Stated goal
Please count the lines in the items below that contain the word "command", and give only that number.

Given entries
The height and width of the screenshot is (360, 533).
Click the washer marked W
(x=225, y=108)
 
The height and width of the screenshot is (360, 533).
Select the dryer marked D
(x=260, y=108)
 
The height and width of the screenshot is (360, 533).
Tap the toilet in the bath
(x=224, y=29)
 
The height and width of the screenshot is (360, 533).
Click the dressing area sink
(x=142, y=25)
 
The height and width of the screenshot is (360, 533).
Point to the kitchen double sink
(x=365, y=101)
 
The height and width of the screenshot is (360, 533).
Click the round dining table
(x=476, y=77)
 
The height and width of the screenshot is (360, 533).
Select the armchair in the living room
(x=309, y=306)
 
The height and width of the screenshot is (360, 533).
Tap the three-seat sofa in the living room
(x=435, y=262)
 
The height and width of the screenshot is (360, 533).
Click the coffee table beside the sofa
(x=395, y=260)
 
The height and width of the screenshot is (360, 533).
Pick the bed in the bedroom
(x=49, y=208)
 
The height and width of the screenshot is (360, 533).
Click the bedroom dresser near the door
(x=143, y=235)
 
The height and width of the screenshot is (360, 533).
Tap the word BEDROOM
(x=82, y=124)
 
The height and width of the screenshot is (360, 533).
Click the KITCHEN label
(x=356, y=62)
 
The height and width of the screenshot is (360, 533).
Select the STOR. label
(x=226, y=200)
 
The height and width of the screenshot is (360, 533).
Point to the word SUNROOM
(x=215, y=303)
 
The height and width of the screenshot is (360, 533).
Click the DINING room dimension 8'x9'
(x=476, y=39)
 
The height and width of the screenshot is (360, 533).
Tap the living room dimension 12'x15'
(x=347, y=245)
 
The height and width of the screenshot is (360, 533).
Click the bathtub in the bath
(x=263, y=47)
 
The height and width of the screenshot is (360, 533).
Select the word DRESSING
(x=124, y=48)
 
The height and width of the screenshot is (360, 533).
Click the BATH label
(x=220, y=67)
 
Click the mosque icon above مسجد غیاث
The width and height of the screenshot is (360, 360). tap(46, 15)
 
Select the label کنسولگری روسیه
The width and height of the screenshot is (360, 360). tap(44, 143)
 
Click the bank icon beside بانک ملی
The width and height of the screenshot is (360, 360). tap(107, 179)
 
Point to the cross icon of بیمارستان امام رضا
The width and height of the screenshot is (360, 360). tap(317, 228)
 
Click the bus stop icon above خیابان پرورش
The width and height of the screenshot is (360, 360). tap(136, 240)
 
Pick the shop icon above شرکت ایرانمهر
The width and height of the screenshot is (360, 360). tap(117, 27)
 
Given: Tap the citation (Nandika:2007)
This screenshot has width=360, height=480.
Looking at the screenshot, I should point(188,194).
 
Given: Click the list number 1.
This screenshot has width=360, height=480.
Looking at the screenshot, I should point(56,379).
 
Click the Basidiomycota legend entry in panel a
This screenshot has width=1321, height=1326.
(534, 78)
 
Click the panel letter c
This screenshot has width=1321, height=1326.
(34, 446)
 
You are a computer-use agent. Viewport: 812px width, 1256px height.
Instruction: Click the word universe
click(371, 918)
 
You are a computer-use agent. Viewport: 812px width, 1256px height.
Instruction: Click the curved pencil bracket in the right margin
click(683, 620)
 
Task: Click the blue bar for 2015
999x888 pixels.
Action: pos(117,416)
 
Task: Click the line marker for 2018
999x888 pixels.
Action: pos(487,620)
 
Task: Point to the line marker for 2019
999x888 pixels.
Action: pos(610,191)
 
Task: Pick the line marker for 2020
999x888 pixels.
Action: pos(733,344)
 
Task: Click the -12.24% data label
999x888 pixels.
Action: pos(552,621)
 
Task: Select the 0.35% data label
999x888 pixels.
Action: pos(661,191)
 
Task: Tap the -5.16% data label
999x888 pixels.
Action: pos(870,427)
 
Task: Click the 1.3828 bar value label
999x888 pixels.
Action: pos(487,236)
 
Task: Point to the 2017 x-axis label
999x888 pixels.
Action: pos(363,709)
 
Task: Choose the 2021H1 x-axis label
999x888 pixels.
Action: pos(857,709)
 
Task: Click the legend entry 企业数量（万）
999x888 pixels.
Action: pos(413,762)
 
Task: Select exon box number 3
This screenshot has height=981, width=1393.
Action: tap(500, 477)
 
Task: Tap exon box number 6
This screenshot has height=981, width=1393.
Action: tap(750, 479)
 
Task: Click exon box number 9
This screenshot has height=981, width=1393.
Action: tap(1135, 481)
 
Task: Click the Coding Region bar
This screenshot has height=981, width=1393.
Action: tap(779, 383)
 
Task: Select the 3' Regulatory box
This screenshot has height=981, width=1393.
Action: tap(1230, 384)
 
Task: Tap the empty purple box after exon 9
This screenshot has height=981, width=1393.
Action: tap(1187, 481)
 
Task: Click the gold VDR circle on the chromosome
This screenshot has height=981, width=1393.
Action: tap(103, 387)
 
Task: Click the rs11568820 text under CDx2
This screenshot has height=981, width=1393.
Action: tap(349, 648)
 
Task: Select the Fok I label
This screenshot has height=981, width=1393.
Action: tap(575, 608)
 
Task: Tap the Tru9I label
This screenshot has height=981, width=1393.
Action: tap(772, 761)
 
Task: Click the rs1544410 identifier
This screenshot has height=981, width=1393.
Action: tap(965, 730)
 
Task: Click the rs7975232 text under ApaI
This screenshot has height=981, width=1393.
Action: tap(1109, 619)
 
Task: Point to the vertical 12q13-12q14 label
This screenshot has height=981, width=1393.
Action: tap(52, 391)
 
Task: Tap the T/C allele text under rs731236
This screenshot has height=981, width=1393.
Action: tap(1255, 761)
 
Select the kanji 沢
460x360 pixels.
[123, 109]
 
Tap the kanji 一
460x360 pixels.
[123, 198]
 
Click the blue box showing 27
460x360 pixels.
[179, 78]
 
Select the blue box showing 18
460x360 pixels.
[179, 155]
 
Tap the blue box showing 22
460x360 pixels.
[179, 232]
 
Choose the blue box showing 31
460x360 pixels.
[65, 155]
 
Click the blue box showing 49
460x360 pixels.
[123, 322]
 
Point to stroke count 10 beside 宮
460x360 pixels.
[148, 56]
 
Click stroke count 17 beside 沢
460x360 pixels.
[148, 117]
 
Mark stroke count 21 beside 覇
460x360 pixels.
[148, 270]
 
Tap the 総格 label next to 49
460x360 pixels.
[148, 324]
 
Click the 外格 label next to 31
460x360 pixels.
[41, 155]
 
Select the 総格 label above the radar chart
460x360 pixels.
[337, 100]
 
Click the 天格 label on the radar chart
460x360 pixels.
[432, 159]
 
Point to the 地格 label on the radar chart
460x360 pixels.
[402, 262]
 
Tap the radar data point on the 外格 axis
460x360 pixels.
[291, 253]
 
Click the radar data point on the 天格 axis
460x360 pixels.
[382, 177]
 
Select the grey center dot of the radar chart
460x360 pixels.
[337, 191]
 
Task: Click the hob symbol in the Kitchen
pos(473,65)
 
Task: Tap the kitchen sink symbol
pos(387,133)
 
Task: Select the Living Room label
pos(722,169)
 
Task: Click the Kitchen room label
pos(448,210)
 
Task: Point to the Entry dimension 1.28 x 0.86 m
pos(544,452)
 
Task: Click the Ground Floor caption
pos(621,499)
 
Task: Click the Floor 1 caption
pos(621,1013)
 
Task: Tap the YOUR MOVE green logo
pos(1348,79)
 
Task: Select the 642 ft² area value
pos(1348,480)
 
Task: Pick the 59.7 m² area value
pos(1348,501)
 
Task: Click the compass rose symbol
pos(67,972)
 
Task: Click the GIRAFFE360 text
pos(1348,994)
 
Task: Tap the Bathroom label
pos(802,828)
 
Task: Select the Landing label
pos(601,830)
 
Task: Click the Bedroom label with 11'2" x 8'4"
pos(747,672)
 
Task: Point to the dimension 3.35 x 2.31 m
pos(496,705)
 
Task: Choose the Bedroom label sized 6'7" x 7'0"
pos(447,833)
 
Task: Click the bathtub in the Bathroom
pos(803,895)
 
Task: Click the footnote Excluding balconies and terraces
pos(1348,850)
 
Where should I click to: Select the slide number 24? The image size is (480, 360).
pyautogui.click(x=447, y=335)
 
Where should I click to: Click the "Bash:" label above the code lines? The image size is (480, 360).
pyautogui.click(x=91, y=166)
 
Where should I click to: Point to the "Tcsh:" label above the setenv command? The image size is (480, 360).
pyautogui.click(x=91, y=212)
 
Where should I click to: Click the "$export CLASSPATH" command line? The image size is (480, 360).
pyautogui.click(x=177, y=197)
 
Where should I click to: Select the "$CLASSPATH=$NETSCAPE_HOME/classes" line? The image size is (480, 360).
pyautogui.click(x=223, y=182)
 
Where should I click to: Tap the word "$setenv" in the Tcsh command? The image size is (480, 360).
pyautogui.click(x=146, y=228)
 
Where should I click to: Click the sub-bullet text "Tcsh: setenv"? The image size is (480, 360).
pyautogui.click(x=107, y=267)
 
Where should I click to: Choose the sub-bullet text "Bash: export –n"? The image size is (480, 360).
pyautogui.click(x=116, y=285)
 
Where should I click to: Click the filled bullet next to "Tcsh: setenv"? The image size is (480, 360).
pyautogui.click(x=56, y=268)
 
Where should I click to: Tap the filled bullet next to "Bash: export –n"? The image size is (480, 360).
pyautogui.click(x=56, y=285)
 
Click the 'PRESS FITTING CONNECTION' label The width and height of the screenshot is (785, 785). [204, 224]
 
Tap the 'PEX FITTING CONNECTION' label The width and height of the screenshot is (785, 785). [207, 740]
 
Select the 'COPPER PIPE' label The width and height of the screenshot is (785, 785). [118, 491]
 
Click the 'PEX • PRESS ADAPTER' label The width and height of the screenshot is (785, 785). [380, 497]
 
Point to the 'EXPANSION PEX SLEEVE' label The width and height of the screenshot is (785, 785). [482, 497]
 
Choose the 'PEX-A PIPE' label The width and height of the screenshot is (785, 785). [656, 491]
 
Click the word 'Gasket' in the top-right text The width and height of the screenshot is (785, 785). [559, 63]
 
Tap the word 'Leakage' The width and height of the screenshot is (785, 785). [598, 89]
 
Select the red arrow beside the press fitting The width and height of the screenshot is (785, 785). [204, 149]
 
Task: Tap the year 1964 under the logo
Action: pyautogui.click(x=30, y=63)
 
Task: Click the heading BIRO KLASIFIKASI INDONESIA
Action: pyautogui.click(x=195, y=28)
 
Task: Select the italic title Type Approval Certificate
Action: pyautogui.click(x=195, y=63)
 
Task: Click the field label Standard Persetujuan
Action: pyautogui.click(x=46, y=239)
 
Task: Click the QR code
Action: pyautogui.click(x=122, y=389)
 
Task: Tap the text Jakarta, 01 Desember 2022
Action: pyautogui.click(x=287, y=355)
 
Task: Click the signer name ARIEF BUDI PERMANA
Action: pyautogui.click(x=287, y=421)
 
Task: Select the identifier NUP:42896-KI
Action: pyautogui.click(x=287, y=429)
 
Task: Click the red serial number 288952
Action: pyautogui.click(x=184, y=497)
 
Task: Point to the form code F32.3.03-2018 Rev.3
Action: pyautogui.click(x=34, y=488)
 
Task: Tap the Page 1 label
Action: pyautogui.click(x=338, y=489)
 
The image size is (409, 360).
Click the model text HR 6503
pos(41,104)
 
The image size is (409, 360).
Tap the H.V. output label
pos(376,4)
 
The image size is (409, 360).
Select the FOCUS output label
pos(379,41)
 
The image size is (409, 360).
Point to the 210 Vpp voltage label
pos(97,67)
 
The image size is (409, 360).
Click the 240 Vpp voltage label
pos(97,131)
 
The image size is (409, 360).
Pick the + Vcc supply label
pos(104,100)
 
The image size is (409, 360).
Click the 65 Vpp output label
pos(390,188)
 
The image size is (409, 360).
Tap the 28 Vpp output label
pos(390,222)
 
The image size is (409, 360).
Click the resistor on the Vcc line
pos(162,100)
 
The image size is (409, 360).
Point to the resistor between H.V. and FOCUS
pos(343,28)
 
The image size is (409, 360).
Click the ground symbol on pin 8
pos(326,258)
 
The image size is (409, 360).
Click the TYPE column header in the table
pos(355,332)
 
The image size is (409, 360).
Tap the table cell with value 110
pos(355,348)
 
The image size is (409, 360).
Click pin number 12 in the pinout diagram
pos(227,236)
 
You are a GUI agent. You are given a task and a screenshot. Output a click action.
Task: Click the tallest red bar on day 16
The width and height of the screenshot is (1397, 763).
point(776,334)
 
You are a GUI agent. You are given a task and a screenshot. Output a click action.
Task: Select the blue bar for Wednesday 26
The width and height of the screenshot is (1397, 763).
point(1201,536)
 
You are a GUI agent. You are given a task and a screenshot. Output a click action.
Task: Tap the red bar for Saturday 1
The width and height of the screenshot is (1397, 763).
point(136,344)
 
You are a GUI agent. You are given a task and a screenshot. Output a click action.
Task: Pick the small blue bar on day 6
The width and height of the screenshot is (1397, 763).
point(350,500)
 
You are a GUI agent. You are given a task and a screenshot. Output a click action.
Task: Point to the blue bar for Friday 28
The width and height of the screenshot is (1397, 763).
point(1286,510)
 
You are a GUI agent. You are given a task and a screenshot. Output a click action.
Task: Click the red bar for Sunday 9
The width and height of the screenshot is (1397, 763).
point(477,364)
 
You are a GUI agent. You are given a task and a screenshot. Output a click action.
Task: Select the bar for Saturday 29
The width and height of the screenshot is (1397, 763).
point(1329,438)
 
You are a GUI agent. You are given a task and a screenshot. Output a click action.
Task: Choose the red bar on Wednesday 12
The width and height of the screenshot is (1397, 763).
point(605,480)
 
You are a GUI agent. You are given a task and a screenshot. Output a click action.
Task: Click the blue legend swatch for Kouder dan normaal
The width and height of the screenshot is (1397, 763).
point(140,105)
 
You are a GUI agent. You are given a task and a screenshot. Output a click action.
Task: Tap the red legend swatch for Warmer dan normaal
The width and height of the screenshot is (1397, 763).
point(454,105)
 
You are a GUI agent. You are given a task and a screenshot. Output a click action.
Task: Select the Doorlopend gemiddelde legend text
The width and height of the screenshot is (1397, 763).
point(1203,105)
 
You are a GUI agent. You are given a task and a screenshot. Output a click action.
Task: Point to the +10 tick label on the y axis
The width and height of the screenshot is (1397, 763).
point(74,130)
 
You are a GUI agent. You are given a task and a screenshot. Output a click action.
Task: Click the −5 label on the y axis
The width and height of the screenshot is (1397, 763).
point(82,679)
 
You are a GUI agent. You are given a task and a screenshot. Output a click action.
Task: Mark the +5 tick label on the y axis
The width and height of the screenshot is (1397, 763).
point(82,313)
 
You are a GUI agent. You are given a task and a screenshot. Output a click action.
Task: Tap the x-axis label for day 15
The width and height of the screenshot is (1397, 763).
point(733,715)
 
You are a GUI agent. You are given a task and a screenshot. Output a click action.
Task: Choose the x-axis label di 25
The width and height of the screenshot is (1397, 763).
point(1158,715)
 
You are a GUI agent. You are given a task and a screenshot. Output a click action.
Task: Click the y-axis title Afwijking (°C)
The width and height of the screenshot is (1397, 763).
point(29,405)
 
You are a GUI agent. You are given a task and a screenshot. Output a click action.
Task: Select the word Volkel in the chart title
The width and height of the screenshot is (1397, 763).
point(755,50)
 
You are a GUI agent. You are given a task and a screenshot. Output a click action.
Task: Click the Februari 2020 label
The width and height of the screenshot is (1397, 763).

Answer for the task
3